Glorifying stalking results in horrific murders


Young men in India are taught not to take no as an answer from girls they fall in love with. This result in horrific murders.

A 23-year-old woman was allegedly stabbed to death by a man for rejecting his proposal, in fourth such killing in Tamil Nadu in the last three months.
A 23-year-old woman was allegedly stabbed to death by a man for rejecting his proposal, in fourth such killing in Tamil Nadu in the last three months.

Jahir (27) attempted suicide after killing Dhanya last night at Annur near here. He is in a critical condition, police said.

Dhanya, who worked in a private firm, was allegedly being harassed for some time by the accused to marry him though she had spurned his proposal, police said.

This is the fourth fatal attack on young women in the state, who had spurned proposals of their stalkers, since the killing of software professional Swathi at a railway station in Chennai in July.

Last month, an engineering student was clubbed to death in her classroom in a private college by her senior in Karur while a 25-year-old teacher was killed in a church by a man, who later ended his own life, for spurning his love.

Glorification of stalking in popular Indian cinema is a major reason that make many boys think they are entitled to be told yes.
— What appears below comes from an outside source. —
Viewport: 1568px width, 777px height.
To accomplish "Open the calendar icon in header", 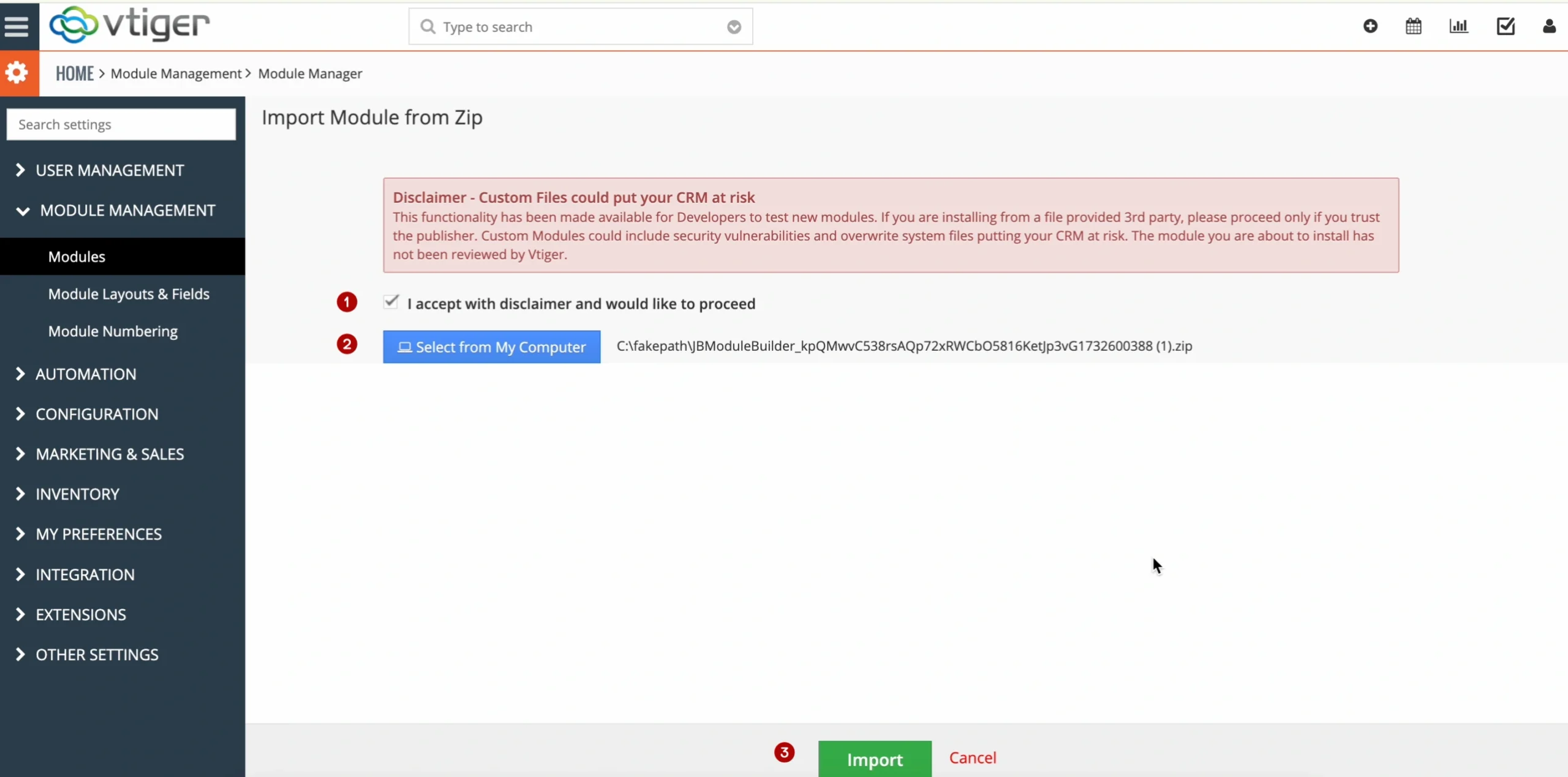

Sowmya Rajendran explains this very well.

In a society where there are so many rules for falling in love (No.1 being that you don’t), it is not surprising that our ideas about love are so warped. Good girls and good boys don’t talk to each other. They are strictly heterosexual and marry the person of their parents’ choice, carefully selected after matching caste, class, education, complexion, height, salary, and horoscope. In the movies, romance is the selective disruption of these factors. The hero is an aspirational figure, the go-getter who overcomes any number of obstacles to ‘win’ the girl. And many a time, the obstacle on his path is the girl herself who calls him a ‘porukki’ or tells him in no uncertain terms not to follow her around. By the end of the movie, however, all her nays magically turn into a coy yes and everyone goes home happy. True love has won, consent be damned….

Image credit - Times of India

Image credit – Times of India

In a society like ours where a woman’s sexuality is tightly controlled, everyone’s consent but her own matters. This notion is repeatedly reiterated and magnified in cinema. I’ve lost count of the number of times a hero has proudly declared onscreen that his sister is not ‘that type’ and that she will marry anyone he asks her to.

It is simplistic to blame everything on cinema but one cannot deny that movies transmit cultural codes and behaviours. For instance, right after Swathi’s murder, a Facebook user, who belongs to a star’s fan club posted a comment saying women like Swathi deserved to die. Any girl who ‘spoils’ a boy’s life by rejecting him deserves to die, is this noble man’s thought.

In a land where romance is so fraught with difficulty and moral policing is routine, we often take our cues about how to make the next move from our favourite people onscreen. The college boy who lusts after the girl-next-door does not see himself as the lecherous villain who is assaulting her…he sees himself as the righteous hero who is giving her what she deserves. He has learnt it from the men we cheer for in the darkness of a cinema hall, with the background music manipulating our minds and telling us exactly how we’re supposed to feel about what’s happening.

But everything is not so bleak. Immediately after the Swathi murder  Shree Niketan School at Thiruvallur has started an ambitious project of gender sensitisation among its students.

After the Swathi murder, the students set up a club for discussing gender inequality and spreading awareness about it within their community. The core team came up with innovative ideas like issuing a questionnaire to their schoolmates on gender bias to find out how bad the situation was in their own homes, designing a comic to explain gender inequality, and performing skits about the same in other schools in their district.

The tilted balance

The tilted balance

Their conclusion was for the situation to change, gender inequality must first be addressed at home. The gender club is called “Saindha Tharaasu” or the “Tilted Balance”.

I hope each and every school in India could take up such a project earnestly so that a more gender equitable society can be built.